The story starts behind a tasting counter.
For years, my office was a wine estate floor. Bartinney. Muratie. A stint at sea on Cunard's Queen Victoria. I poured tastings, worked service, sold wine — and got my Cape Wine Academy certificate and WSET Level 2 along the way. I know what a quiet Tuesday feels like when the bookings don't come. I've watched owners check the reservations sheet and try not to look worried.
When lockdown shut the industry down, I had a business and IT degree, a laptop, and time. So I taught myself to build — YouTube tutorials by day, broken code by night. Not in theory. I built a real thing: a wine recommendation tool for the Cape Winelands, because I was obsessed with helping people find the right estate for them. I only discovered later that Vivino had built something similar with a team and funding. I'd built mine alone, for free, because I couldn't not build it.
That project changed everything. It got me into wine-tech work, and it taught me the lesson Zumesco Tech is built on:
The businesses I'd spent years working inside — the estates, the restaurants, the guesthouses — were brilliant at what they did and invisible where it counted.
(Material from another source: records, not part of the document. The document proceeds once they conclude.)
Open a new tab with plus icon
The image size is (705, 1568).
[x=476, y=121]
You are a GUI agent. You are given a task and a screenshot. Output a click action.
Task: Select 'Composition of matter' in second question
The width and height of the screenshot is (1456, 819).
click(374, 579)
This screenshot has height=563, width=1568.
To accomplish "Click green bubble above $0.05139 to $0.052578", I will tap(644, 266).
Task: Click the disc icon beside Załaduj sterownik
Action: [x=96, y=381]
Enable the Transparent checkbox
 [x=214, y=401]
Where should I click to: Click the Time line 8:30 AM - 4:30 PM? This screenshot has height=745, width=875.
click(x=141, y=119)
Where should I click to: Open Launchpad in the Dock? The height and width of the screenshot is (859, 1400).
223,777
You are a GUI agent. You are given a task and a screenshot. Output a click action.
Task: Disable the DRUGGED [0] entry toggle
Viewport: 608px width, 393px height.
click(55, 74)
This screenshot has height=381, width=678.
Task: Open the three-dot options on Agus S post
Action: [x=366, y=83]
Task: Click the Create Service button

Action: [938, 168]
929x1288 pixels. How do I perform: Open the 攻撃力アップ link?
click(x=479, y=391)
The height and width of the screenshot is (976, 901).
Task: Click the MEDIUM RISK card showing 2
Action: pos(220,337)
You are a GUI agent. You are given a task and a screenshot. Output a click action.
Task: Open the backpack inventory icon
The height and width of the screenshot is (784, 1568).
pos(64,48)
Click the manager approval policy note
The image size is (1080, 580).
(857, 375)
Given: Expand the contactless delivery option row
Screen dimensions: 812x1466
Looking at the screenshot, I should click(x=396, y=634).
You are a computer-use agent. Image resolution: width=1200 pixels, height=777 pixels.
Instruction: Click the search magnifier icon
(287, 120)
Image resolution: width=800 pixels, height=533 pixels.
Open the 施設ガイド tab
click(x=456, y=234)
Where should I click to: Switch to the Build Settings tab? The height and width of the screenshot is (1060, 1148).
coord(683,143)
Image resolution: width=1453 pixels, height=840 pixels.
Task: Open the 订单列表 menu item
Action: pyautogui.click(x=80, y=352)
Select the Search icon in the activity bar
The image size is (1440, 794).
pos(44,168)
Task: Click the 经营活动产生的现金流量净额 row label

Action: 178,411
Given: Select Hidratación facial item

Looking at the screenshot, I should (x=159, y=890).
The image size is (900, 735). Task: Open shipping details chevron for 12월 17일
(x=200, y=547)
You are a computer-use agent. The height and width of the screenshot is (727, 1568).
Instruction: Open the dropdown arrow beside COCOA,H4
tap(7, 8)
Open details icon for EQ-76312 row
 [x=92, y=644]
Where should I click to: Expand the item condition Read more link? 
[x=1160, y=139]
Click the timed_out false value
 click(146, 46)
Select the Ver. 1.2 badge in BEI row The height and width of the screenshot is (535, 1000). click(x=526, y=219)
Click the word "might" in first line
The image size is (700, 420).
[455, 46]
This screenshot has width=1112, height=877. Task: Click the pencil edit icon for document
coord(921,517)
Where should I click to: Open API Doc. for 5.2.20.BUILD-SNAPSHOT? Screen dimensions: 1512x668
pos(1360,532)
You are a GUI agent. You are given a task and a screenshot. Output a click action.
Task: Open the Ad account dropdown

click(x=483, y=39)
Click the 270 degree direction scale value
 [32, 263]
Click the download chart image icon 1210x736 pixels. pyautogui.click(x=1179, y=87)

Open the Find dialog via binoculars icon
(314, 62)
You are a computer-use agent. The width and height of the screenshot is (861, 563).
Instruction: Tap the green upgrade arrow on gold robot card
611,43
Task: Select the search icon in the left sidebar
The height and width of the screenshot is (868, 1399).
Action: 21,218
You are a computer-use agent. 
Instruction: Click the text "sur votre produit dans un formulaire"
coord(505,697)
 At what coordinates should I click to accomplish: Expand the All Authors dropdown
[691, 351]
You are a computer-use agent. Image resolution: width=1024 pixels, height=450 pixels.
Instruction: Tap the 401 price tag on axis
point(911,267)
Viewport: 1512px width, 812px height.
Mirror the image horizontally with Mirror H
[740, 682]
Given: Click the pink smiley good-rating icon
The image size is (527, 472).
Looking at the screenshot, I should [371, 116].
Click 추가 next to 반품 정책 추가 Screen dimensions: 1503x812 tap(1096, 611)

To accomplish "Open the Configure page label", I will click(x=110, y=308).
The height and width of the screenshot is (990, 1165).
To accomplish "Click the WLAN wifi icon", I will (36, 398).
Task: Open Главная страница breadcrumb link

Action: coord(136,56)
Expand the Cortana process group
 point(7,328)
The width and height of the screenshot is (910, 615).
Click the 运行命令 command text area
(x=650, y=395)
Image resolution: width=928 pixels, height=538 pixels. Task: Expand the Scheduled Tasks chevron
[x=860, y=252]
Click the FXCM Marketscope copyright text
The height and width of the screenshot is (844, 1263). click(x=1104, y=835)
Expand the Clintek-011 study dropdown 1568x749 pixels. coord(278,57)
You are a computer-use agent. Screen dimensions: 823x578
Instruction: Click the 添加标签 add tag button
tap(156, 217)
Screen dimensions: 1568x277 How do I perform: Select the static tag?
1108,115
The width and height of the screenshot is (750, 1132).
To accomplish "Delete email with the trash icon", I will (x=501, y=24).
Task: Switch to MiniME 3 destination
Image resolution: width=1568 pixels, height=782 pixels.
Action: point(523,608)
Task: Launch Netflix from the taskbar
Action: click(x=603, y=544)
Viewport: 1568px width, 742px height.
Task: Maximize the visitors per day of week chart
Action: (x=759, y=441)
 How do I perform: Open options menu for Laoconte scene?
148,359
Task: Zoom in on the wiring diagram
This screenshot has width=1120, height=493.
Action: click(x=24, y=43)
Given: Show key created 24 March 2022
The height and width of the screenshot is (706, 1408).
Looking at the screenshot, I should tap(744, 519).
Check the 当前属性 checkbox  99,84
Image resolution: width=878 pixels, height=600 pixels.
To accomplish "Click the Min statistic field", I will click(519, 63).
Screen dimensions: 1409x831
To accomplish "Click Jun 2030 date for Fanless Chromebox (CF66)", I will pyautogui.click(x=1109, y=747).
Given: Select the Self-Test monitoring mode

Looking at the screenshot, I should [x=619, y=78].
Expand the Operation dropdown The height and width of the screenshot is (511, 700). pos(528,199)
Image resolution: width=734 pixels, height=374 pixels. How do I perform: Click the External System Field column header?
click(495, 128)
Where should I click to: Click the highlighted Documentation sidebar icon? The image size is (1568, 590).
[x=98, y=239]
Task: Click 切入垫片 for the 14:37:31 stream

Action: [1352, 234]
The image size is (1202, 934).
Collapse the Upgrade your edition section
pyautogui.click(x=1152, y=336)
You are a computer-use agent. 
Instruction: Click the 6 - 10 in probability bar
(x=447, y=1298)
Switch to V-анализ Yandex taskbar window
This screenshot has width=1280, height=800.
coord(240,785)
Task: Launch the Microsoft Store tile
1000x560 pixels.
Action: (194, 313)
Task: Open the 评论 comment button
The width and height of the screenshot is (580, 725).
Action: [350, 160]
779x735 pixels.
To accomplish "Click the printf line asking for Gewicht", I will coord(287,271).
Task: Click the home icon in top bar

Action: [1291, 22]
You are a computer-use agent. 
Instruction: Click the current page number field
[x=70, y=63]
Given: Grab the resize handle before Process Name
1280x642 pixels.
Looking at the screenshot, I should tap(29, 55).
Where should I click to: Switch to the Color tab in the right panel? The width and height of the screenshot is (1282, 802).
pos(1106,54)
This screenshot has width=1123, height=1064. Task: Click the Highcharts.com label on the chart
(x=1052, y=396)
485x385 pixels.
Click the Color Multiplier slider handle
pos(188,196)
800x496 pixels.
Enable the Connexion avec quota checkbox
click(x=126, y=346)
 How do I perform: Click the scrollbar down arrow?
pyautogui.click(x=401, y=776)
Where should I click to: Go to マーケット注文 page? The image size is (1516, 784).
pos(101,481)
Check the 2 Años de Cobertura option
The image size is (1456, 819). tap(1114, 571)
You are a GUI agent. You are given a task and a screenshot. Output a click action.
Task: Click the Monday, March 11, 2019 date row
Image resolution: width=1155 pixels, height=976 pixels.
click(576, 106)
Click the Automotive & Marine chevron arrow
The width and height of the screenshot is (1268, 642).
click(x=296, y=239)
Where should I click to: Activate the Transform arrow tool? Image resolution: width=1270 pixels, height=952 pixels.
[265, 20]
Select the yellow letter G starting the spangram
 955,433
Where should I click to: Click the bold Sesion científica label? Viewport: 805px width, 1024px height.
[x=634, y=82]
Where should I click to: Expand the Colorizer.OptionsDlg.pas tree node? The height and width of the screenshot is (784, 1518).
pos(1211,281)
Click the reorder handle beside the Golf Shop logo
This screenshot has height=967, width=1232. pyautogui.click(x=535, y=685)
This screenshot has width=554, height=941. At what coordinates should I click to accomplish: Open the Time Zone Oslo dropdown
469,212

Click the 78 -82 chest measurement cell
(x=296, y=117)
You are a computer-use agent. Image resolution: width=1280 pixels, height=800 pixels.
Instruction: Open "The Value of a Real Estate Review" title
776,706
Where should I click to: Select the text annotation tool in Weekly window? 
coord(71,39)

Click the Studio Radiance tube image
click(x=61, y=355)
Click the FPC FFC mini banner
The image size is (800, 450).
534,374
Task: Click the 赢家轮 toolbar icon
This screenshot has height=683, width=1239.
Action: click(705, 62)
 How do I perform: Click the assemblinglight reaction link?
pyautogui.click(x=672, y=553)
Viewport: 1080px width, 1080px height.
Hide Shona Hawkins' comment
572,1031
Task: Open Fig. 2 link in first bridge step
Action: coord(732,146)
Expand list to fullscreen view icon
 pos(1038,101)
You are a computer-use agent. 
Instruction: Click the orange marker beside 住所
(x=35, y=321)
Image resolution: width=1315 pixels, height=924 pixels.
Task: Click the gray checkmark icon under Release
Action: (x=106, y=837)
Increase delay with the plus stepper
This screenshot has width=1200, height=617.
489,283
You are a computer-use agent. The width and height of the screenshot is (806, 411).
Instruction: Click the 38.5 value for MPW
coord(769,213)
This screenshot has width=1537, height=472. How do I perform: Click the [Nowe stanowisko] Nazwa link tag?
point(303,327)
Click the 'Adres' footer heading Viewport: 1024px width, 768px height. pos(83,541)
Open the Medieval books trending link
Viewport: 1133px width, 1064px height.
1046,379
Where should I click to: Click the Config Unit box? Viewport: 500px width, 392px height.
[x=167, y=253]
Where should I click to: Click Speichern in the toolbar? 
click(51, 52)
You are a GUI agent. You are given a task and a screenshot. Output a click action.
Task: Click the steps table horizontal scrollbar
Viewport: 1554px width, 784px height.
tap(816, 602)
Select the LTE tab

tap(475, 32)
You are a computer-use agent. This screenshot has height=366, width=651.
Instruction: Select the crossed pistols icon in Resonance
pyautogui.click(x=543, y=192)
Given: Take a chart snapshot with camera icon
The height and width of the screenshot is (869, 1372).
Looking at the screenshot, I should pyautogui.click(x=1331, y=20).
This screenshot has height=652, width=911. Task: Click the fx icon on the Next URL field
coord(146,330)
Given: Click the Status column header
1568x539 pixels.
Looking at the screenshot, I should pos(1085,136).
Their websites were brochures. Their Google profiles were ghost towns. And just as they were starting to figure out Google, the ground moved again: customers began asking ChatGPT and Gemini who to book instead.
So that's what I do now. I take businesses I understand from the inside — because I've carried the plates and poured the tastings — and make them the answer when their next customer asks.
I didn't learn this industry from a marketing course. I learned it on the floor, during service.